TASK OBJECTIVE:
Your output should consist solely of the lines from the one with "Publikasjoner (517, 648)" through the end of the records, reproduced exactly, both ends included.

########

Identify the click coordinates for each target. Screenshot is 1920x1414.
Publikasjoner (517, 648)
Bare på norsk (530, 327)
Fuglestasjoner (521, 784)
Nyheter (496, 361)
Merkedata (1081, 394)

########

RESULT FOR THIS TASK:
Publikasjoner (517, 648)
Bare på norsk (530, 327)
Fuglestasjoner (521, 784)
Nyheter (496, 361)
Merkedata (1081, 394)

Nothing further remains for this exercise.